I like the proportions of the looks, even the printed ones aren't all bad - could be better considering that's a house signature, but I do like the grey and pink one (and again, as separates they work much better but that's for the customer to decide).
 
Best look:
LZDJnv2x_o.jpg


The rest of the collection has several WTF looks...

This is exactly how full pants on men should be worn, hemmed above the shoe not dragging on the floor and bunching up , I know its more "street" that way but this looks more sophisticated, elegant and visually appealing. It has a very 30s/40s vibe about it.
 
It's veering a little too far into the cheesy Italian territory.

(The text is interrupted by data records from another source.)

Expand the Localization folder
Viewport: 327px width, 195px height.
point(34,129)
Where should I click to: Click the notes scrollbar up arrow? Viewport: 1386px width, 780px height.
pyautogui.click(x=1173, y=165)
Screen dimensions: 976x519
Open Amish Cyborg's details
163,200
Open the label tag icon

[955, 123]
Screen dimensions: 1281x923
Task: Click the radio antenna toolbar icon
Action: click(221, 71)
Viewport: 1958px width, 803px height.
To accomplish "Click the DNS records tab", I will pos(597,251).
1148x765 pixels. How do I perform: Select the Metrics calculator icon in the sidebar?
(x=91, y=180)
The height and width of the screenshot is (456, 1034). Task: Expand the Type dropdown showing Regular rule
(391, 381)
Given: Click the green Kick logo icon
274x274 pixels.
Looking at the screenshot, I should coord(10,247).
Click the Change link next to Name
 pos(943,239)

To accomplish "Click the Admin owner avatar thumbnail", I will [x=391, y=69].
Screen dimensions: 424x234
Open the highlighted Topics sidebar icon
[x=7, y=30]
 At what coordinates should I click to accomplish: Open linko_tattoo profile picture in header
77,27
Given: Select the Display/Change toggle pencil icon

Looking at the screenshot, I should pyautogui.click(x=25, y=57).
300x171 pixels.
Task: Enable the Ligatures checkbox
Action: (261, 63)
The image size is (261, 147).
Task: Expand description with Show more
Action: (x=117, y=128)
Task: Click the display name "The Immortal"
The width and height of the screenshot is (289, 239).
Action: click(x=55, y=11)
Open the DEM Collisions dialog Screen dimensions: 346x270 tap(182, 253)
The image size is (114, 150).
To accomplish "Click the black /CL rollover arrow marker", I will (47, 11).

But those looks aside (you know which ones I'm talking about) it's nice to see some elegant and refined clothes.
 
The styling is bit of a let down as a loot of looks could have been stripped back a bit here and there to make it a little less dense. It is a better trajectory compared to the last couple of seasons so it is nice to see Dries slowly coming back to form. More playful exploration of tonal dressing, which has been the look for a lot of designers this season and for what also feels like forever.

The print treatments on looks 10 and 19 (and others) remind me of Thom Browne's squiggly patchwork looking suiting but I much prefer it here. Feels more grounded and not as over wrought.

Wonder if he treated the Stussy collab as a way of purging some of that hypebeastery out of his mainline collection. If so, I find it pretty welcoming and wouldn't mind it to continue if it allows the collections to follow this line of approach whilst providing a bit of extra income.
 
The collection of anything goes. Some looks are quite amazing in that eccentric gentleman way that Dries does so well and then you have some surfer gone adrift gimmick which makes zero sense with the rest.

The tropical fantasy in the middle of winter is actually quite an attractive look and feels fresh. The blue printed puffer would be my personal pick but the outerwear in general is quite strong.